Overview of recent campaigning for human rights defenders in Vietnam

November 18, 2017

The NOW! campaign, founded by 14 human rights organizations, calls for the immediate release of 165 prisoners of conscience in Vietnam. The campaign has established a comprehensive online database containing information about Vietnam’s prisoners of conscience. According to the database, Vietnam’s prisoners of conscience included bloggers, journalists, environmentalists, students, farmers, and workers who were arrested for their peaceful activism. Together, these men and women are serving 955 years and one month in prison, followed by 204 years under house arrest. Most of them were charged with violating article 79 of the criminal law, “plotting to overthrow the government”, and article 88, “conducting propaganda against the state”. But Civil Rights Defenders, one of the members of the NOW! campaign, said that the number of prisoners of conscience could be higher. [see also earlier post: https://humanrightsdefenders.blog/2016/01/14/assaults-on-human-rights-defenders-on-the-rise-in-vietnam/]

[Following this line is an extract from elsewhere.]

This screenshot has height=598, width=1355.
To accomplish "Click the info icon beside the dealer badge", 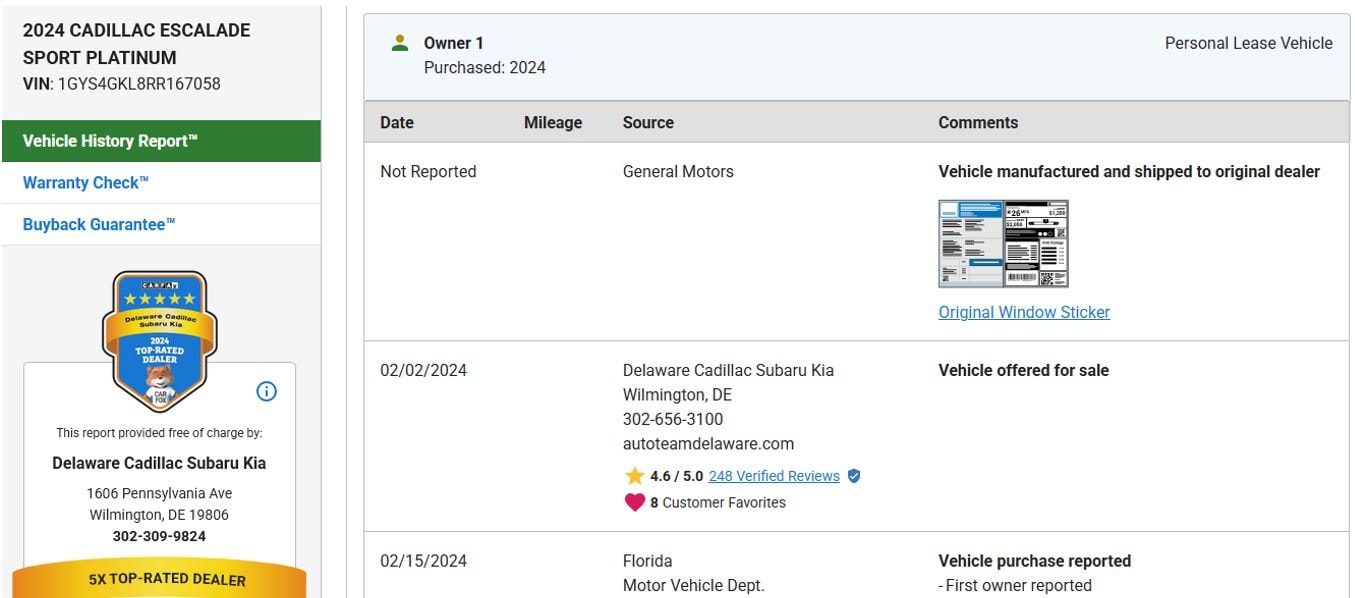I will (266, 391).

A letter signed by 17 civil society organizations urged leaders who attended the 2017 summit of the Asia-Pacific Economic Cooperation (APEC) in Vietnam to raise the issue of human rights violations committed by state forces. The letter informed APEC leaders that Vietnam has detained at least 25 peaceful activists and bloggers since last year. “This crackdown is contrary to the goal of “Creating New Dynamism, Fostering a Shared Future” which is the stated theme of this year’s APEC gathering. Arbitrary detention, censorship, and state-sponsored violence against activists and human rights defenders are not only an affront to our common humanity but a grave violation of international human rights laws and standards. We believe it is in the strong interest of APEC and of the international community to speak out against the widespread and systematic violations of human rights violations in Vietnam.”

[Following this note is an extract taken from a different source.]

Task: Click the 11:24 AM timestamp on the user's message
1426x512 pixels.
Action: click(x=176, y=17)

Nine human rights groups launched the #StopTheCrackdownVN campaign decrying the crackdown of bloggers and activists in recent months and the harsh prison terms handed out to critics of the state. Don Le, a writer and member of Viet Tan political party, explained how the notorious articles 79 and 88 of the law are used by authorities to silence citizens: The law also allows authorities to filter, block or temporarily shutdown networks on the basis of any information that may be seen to “incite” mass gatherings that disturb national security and order. Given the Vietnamese government’s broad interpretation of national security, we might expect to see more attacks and shutdowns aimed at independent media and bloggers and arrests of peaceful community mobilisers.

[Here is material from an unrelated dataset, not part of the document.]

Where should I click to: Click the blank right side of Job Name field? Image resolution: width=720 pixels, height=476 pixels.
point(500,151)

But Vietnam is not easily impressed as the recent case of reprisals shows: Front Line Defenders reports that three human rights defenders were briefly arrested after meeting the EU Delegation in Hanoi. [On 16 November 2017, human rights defenders Pham Doan Trang, Bui Thi Minh Hang and Nguyen Quang were arrested by police after attending a meeting with the European Union Delegation in Hanoi to discuss human rights issues ahead of the EU – Vietnam Human Rights Dialogue, scheduled for 1 December 2017. After being kept incommunicado without access to legal representation, the human rights defenders were released. They remain under surveillance.] From Line adds that: Authorities in Vietnam have a habit of tightening the grip over human rights defenders and civil society ahead of international meetings. During the APEC Summit in Danang between 6 and 10 November 2017, and afterwards, during the state visits of U.S. President Donald Trump and Chinese President Xi Jinping, several human rights defenders and activists were kept under house arrest and heavy surveillance. Reports also state that human rights defenders were harassed by policemen in plainclothes to prevent them from meeting with international officials or organising demonstrations.

The Office of the UN High Commissioner for Human Rights issued a statement in July 2017 expressing concern about the detention and persecution of citizen journalists: We urge the Vietnamese authorities to immediately release all those detained in connection with their exercise of their rights to freedom of expression, and to amend the overly broad ill-defined laws that are used – under the pretext of national security – to crack down on dissent.